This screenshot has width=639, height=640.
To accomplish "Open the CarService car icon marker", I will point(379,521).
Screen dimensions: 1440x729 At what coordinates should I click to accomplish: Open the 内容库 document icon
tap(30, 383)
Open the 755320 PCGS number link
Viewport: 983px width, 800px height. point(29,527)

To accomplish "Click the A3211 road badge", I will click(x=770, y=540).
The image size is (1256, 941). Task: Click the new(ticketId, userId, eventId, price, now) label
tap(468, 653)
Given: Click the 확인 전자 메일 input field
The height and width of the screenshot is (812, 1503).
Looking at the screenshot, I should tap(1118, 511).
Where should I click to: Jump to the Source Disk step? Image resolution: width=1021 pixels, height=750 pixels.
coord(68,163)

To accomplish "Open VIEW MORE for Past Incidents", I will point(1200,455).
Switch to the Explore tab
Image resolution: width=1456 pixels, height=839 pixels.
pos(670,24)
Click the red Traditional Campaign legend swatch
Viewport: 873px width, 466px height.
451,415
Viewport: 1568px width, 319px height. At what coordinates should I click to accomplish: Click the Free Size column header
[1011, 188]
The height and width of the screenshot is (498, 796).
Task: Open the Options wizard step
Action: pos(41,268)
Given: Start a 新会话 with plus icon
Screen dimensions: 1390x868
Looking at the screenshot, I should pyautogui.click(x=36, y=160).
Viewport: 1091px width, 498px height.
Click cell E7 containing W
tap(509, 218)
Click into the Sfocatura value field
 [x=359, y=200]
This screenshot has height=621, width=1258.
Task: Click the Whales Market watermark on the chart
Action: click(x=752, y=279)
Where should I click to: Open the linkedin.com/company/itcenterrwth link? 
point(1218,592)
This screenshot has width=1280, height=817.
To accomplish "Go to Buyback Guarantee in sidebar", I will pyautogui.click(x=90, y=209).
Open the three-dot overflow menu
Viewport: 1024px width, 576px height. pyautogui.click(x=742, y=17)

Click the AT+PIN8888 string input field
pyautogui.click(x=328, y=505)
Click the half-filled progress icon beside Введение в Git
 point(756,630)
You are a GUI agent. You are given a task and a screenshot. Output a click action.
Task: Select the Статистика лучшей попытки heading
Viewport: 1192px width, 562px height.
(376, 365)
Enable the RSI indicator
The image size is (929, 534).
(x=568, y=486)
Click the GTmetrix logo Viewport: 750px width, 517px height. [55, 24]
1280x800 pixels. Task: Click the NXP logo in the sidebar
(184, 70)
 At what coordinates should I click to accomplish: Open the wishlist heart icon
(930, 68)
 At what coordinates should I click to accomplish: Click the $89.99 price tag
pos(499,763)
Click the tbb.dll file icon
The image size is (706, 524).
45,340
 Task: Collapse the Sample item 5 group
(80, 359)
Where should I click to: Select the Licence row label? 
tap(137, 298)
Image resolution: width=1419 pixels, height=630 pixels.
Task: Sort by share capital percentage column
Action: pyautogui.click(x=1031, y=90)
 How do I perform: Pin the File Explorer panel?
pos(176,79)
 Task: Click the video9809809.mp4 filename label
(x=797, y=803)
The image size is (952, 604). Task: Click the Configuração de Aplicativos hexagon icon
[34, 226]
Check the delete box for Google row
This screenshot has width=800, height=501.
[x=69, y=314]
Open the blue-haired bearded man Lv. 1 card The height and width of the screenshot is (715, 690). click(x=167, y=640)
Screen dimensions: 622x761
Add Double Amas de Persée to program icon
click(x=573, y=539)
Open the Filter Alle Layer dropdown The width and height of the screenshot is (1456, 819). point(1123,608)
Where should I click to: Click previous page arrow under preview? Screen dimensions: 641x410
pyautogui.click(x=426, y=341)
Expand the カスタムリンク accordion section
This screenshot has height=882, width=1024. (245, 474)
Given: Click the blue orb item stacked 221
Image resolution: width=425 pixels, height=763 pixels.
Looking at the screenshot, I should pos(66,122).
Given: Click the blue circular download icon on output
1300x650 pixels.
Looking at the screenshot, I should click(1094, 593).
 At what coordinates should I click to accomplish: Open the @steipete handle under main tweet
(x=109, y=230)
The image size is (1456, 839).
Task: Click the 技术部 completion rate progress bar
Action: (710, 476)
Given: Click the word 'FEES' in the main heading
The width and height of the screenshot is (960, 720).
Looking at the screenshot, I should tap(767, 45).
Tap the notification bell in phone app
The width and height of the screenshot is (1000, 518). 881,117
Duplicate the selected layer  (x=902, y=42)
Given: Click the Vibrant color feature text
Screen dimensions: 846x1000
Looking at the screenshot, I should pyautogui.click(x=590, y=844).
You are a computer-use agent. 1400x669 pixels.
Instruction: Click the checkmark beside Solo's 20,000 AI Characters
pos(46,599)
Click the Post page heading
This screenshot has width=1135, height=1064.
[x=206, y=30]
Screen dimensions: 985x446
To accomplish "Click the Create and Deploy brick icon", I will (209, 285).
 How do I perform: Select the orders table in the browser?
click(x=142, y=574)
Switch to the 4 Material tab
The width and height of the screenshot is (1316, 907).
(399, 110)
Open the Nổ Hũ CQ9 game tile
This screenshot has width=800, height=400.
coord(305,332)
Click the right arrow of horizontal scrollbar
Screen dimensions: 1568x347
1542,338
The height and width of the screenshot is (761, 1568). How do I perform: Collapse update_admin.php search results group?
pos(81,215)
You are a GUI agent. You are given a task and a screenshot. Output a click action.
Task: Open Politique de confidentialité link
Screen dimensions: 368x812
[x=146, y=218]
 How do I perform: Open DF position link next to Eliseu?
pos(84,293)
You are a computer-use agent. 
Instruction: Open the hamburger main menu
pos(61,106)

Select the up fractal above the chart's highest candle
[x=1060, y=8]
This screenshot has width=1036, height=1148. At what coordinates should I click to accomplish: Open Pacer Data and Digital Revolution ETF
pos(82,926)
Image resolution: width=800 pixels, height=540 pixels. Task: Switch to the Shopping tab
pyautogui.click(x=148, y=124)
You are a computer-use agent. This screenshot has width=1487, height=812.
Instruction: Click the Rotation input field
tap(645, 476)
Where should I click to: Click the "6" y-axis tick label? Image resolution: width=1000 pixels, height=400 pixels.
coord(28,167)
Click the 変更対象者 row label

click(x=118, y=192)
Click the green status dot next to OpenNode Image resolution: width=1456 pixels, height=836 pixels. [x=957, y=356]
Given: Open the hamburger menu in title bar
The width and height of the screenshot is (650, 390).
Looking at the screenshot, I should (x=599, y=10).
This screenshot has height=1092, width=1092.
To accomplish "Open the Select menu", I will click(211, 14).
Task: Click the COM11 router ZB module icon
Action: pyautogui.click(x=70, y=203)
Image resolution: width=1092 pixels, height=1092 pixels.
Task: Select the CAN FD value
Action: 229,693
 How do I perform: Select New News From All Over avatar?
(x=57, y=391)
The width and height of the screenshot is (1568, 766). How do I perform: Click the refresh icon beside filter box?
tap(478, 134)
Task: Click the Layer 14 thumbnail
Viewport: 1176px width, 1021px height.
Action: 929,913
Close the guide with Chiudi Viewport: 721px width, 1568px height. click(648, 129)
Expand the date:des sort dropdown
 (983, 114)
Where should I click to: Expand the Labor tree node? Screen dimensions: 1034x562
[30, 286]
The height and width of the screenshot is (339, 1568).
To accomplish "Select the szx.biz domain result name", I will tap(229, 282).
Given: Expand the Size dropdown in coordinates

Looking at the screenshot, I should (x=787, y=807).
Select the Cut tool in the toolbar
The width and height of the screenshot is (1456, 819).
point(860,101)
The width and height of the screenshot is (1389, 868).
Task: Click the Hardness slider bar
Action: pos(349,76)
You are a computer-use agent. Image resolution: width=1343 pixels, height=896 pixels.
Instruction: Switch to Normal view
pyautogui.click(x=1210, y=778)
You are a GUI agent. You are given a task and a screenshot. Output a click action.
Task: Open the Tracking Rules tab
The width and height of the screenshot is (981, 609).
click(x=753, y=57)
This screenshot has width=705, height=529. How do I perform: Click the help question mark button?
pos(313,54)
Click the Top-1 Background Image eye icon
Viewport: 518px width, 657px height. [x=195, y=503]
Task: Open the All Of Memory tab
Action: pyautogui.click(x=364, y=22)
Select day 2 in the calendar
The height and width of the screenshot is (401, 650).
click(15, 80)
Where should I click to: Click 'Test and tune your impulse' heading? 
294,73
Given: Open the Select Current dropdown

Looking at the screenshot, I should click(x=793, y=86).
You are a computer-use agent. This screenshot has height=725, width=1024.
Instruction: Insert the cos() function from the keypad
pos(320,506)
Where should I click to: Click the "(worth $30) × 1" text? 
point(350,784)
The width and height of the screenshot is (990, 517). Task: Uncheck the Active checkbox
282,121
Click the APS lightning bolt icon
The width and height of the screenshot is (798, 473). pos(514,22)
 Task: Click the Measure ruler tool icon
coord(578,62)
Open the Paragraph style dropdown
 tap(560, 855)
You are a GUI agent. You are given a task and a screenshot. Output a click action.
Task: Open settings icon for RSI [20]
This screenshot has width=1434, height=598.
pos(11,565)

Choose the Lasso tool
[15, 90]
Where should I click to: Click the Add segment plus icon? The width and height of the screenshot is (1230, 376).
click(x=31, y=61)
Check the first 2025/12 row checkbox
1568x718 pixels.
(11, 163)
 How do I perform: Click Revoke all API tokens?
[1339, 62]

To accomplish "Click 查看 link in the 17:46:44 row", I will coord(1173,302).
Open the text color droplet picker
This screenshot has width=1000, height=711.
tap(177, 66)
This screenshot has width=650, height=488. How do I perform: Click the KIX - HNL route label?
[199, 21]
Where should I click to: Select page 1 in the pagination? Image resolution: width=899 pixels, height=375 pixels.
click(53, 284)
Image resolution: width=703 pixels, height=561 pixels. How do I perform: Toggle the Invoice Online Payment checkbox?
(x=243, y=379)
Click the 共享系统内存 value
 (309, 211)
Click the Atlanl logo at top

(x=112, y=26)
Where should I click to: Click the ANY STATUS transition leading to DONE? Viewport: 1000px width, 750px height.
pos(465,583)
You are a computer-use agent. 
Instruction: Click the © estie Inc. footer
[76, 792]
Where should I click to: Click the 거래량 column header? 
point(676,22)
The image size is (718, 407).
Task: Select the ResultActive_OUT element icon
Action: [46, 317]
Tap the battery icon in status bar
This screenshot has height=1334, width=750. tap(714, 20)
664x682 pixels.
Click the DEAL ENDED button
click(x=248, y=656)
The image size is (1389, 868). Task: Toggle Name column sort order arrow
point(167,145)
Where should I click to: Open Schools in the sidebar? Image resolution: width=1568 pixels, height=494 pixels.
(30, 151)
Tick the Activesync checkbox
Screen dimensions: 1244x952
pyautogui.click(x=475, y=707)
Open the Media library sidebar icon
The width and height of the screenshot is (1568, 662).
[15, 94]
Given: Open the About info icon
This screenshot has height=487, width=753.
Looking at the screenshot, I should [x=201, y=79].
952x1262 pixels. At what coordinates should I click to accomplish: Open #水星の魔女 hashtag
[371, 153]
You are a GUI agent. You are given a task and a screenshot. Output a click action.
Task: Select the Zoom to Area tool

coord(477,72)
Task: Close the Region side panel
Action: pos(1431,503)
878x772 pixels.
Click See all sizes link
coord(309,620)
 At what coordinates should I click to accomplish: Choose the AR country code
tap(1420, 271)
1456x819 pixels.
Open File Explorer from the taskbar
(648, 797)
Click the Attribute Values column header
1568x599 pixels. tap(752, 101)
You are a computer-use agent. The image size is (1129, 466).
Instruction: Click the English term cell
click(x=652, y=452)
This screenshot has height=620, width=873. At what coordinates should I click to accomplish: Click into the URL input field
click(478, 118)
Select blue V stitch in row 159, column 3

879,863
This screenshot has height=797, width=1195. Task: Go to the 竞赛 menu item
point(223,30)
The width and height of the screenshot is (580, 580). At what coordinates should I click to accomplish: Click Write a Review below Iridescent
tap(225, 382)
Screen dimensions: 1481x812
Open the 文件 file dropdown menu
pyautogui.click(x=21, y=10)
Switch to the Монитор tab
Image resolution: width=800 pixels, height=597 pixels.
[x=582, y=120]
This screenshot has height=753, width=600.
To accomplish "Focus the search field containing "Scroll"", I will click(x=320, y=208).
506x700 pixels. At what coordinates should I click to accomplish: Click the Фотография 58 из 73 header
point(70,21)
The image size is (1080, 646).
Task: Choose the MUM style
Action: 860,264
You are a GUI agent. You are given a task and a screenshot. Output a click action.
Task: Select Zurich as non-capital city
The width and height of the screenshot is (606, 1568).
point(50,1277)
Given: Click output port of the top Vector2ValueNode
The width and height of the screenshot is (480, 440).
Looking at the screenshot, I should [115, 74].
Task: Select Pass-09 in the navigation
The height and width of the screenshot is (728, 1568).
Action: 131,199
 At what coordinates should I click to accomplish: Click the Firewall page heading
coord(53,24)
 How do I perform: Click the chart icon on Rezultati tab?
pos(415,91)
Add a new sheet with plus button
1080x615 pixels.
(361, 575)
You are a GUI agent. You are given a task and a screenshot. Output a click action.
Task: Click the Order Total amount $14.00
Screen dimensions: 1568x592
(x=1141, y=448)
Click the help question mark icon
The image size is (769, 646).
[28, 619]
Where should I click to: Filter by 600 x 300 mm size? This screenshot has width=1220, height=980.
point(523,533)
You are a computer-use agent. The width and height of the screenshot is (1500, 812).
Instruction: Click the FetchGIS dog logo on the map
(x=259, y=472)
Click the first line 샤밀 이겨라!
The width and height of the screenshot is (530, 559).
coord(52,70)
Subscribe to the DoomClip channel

■ Task statement: Convert the stretch of entries from the line containing "664x682 pixels." through the line containing "point(167,145)" into a JSON list of strings, one string per line, with blank lines omitted.

■ Written answer:
[
  "664x682 pixels.",
  "Click the DEAL ENDED button",
  "click(x=248, y=656)",
  "The image size is (1389, 868). Task: Toggle Name column sort order arrow",
  "point(167,145)"
]